From: Willy Tarreau <w@1wt.eu>
Date: Tue, 6 Jan 2015 00:39:14 +0100
To: Frédéric Kayser <f.kayser@free.fr>
Cc: ietf-http-wg@w3.org
Message-ID: <20150105233914.GB28358@1wt.eu>

Hello Frédéric,

On Mon, Jan 05, 2015 at 11:52:28PM +0100, Frédéric Kayser wrote:
> Hello,
> to me the major drawback of HPACK is not really technical, I don't really
> bother if it could be 20% faster or shrink data even further using topnotch
> ANS/FSE compression instead of using a compression scheme even older than my
> parents, it's a bit more philosophical: the length of the Huffman codes* are
> biased towards a subset of ASCII to the point it becomes pointless to try to
> compress something that is not plain English and this is a major spit in the
> face of international users, just put two or three code points that are
> outside of ASCII and blamo! you take such a huge penalty that you can forget
> about using compression and go straight to the uncompressed way. This is the
> 21st century Unicode as taken all over the Web, nowadays IRIs can be written
> in Japanese, Arabic, Russian or Greek, but deep inside HTTP/2 ASCII and
> percent-encoded strings still rule (revising RFC 3987 would be welcome a some
> point). Refrain from using your mother lingo in HTTP/2 headers, it's not open
> to the wide world of tomorrow since it's based on stats from yesterday.

Well, I'd object three things here :
  - most of the header field values are plain ASCII strings or even numbers or
    tokens, so most of them are not subject to i18n ;

  - for header fields containing i18n, you can decide *not* to compress their
    values. It would indeed be foolish to expand their size for no reason when
    you can send them as-is.

  - most of the compression obtained in HPACK comes from its ability to reuse
    header field names and name-value pairs. That's what allows you to compress
    hundreds of bytes into a few bytes, while huffman probably adds a few tens
    of extra percent to the compression ratio.

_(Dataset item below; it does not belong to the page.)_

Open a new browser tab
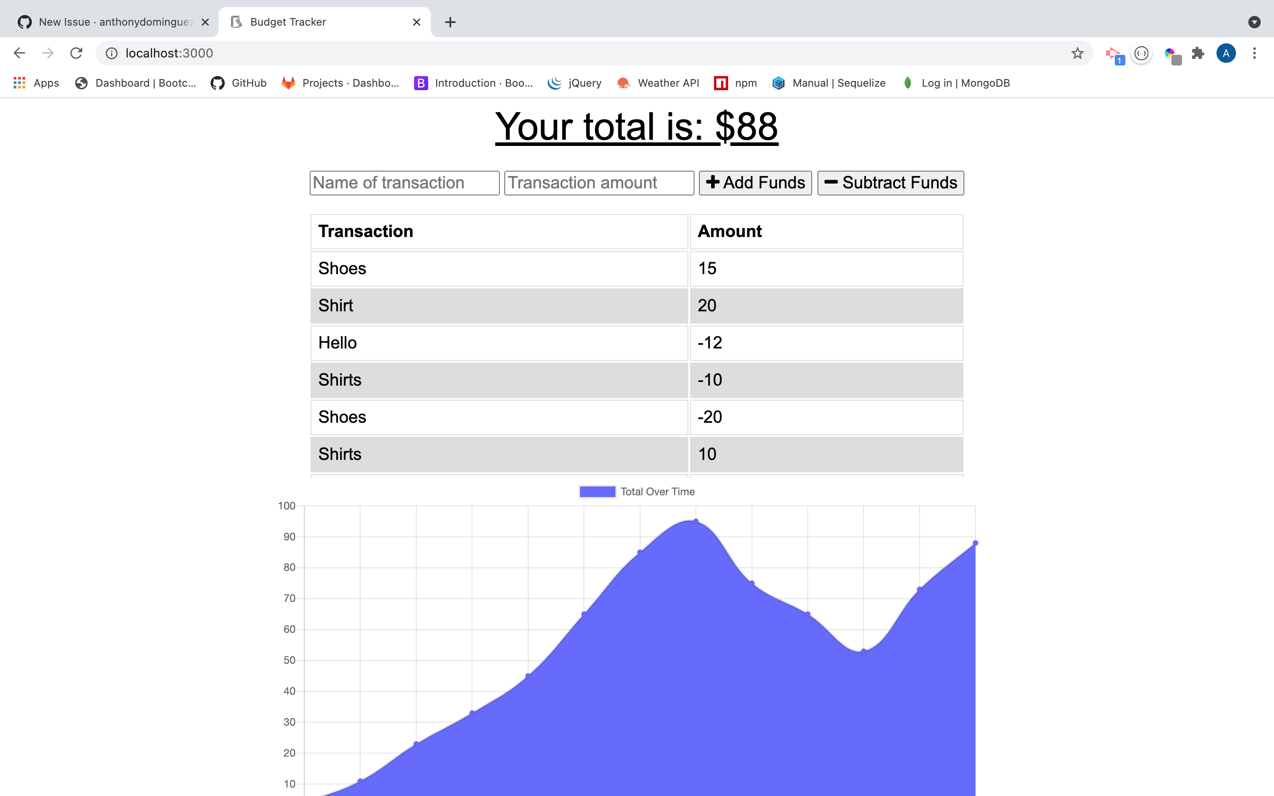Viewport: 1274px width, 796px height. (x=450, y=22)
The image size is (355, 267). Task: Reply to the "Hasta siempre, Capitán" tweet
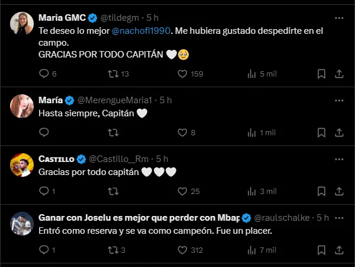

My personal feeling is that huffman will be useful to compress tokens,
user-agents, maybe cookies since base64 chars are shorter than one byte
here, and time will tell what is relevant to compress or not. I would not
be surprized if some implementations perform a quick test to see what
version is smaller. That's easy, just sum up the huffman bit lengths
for each byte in a value and decide if it's shorter or larger than the
raw version.

So in the end I'm absolutely not worried about huffman causing
inefficiencies in non US-ASCII regions, and to be honnest I even think
that my first implementation may not even implement the huffman encoding
at all (decoding is mandatory though).

My two cents as well :-)

Cheers,
Willy

Received on Monday, 5 January 2015 23:39:39 UTC